▸ WHAT THE EXERCISE ASKS:
Among the lines below, count those with "section". Give the total alone.

─── THE INPUT ───

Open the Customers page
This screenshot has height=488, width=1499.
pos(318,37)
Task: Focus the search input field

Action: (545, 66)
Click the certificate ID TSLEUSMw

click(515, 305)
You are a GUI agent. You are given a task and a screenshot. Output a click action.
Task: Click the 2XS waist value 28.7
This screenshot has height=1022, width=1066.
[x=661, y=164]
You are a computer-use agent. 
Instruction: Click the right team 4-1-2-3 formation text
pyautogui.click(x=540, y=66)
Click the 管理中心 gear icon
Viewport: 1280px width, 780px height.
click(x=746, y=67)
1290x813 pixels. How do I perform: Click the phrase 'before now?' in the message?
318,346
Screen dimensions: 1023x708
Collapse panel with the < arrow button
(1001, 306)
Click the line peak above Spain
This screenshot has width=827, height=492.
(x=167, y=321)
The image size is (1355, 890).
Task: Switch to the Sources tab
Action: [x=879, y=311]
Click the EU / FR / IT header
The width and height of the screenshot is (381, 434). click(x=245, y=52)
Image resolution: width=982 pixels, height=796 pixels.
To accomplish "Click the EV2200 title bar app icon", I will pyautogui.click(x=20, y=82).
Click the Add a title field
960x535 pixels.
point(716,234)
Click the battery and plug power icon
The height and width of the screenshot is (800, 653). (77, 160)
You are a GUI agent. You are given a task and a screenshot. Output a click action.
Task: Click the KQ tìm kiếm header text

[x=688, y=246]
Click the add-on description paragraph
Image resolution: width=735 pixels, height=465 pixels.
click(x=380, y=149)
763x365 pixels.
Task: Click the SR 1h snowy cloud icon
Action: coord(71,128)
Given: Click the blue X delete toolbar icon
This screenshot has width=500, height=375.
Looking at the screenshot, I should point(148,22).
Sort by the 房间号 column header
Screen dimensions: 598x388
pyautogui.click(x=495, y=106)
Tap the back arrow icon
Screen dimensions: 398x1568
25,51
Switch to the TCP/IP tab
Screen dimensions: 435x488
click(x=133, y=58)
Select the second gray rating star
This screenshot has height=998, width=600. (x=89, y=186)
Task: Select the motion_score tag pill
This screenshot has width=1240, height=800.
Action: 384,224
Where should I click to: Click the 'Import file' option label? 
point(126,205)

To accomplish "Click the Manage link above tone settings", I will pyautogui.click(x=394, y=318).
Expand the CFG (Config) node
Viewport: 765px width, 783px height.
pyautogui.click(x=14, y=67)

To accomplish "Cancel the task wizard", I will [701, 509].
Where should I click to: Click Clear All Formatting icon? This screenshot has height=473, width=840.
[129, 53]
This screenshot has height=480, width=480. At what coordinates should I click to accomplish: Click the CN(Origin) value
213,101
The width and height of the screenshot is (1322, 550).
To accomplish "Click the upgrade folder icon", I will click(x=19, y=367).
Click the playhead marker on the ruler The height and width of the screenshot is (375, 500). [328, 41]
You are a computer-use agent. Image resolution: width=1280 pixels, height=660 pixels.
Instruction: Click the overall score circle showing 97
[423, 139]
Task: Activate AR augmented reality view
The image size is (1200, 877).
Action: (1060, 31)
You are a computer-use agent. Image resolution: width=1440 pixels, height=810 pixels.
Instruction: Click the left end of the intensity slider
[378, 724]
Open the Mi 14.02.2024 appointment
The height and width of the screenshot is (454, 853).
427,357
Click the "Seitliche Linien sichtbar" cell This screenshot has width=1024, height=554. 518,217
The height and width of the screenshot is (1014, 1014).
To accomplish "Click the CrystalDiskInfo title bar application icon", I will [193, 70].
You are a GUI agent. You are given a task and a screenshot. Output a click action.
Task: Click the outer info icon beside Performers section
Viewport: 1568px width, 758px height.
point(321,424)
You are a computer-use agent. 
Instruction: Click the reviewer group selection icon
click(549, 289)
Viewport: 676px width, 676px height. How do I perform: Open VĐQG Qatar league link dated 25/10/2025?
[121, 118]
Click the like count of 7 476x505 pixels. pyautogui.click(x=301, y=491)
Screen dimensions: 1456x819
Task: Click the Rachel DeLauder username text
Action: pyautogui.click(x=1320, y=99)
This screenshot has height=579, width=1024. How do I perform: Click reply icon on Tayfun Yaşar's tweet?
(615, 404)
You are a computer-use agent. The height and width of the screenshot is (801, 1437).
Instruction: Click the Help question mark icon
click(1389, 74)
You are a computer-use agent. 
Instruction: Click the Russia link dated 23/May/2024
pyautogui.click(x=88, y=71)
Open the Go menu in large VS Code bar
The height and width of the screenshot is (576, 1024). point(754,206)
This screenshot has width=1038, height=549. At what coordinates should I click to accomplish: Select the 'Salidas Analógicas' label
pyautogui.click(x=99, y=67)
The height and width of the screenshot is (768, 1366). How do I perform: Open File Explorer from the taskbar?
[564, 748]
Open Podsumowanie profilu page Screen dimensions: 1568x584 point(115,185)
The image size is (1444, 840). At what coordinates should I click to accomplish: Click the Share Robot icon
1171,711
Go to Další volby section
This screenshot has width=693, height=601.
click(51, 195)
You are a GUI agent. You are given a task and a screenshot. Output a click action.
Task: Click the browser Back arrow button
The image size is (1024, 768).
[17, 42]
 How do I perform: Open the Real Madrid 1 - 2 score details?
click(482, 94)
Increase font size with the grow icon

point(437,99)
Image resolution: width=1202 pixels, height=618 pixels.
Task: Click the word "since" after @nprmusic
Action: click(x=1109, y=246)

───

▸ TASK SOLUTION:
2